---- Texte fourni
La ministre du Travail, de la Santé et des Solidarités, Catherine Vautrin, a annoncé avoir signé, mercredi 24 juillet, un arrêté d’interdiction de Sniffy, la poudre énergisante, vendue à inhaler au moment de sa commercialisation, en toute légalité. Cet arrêté devrait être publié dans la semaine au Journal officiel. Dans l'article suivant, Sciences et Avenir revient sur l'origine de la polémique qui entoure ce produit.
La polémique avait débuté le 21 mai 2024 après la diffusion sur Instagram d'une chronique extraite de l'émission "La grande semaine" sur M6. L'animateur s'y était ému qu'en France, pour 15 euros, on puisse imiter les gestes d'un cocaïnomane en toute légalité. Pour preuve, il présentait Sniffy, une poudre énergisante créée par le fabricant marseillais de CBD Highbuy.
"Abasourdis" par Sniffy
Ressemblant à s'y méprendre à de la cocaïne, le produit contient de la caféine, de la créatine, de la taurine, des acides aminés (bêta-alanine, L-arginine, L-citrulline) et de la maltodextrine. Accompagnée d'une petite paille, cette poudre est vendue sur Internet et dans certains bureaux de tabac. Les créateurs promettent à ceux qui l'inhalent par le nez un effet énergisant de 20 à 30 minutes.
--------
---- Liste des données
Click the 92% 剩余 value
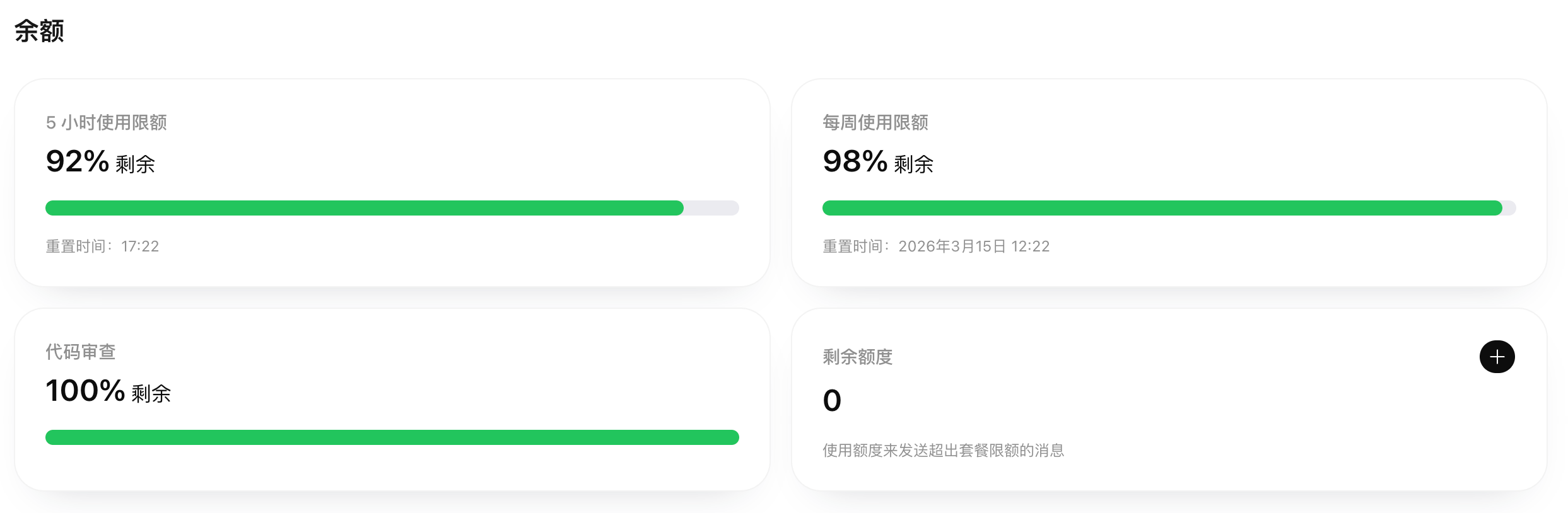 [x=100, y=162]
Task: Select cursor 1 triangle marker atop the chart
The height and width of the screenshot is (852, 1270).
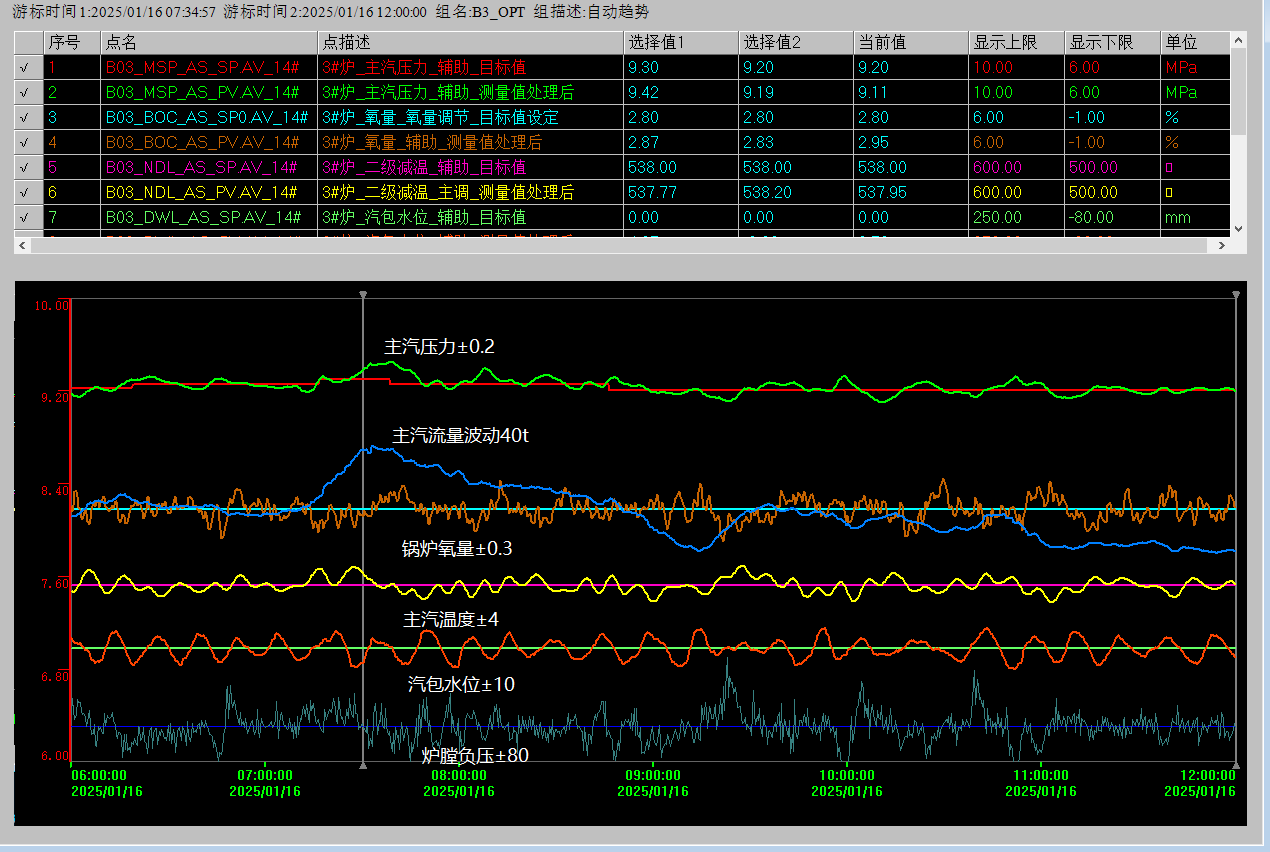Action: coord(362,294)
--------
▸ **Consignes**:
(A) Selon le texte sur la poudre Sniffy, combien de temps dure l'effet énergisant promis par ses créateurs ?
(B) Reproduisez, dans le texte sur la poudre Sniffy, tout ce qui va de « La polémique avait » jusqu'à « de CBD Highbuy. ».

▸ **Réponses aux tâches**:
(A) De 20 à 30 minutes.

(B)
La polémique avait débuté le 21 mai 2024 après la diffusion sur Instagram d'une chronique extraite de l'émission "La grande semaine" sur M6. L'animateur s'y était ému qu'en France, pour 15 euros, on puisse imiter les gestes d'un cocaïnomane en toute légalité. Pour preuve, il présentait Sniffy, une poudre énergisante créée par le fabricant marseillais de CBD Highbuy.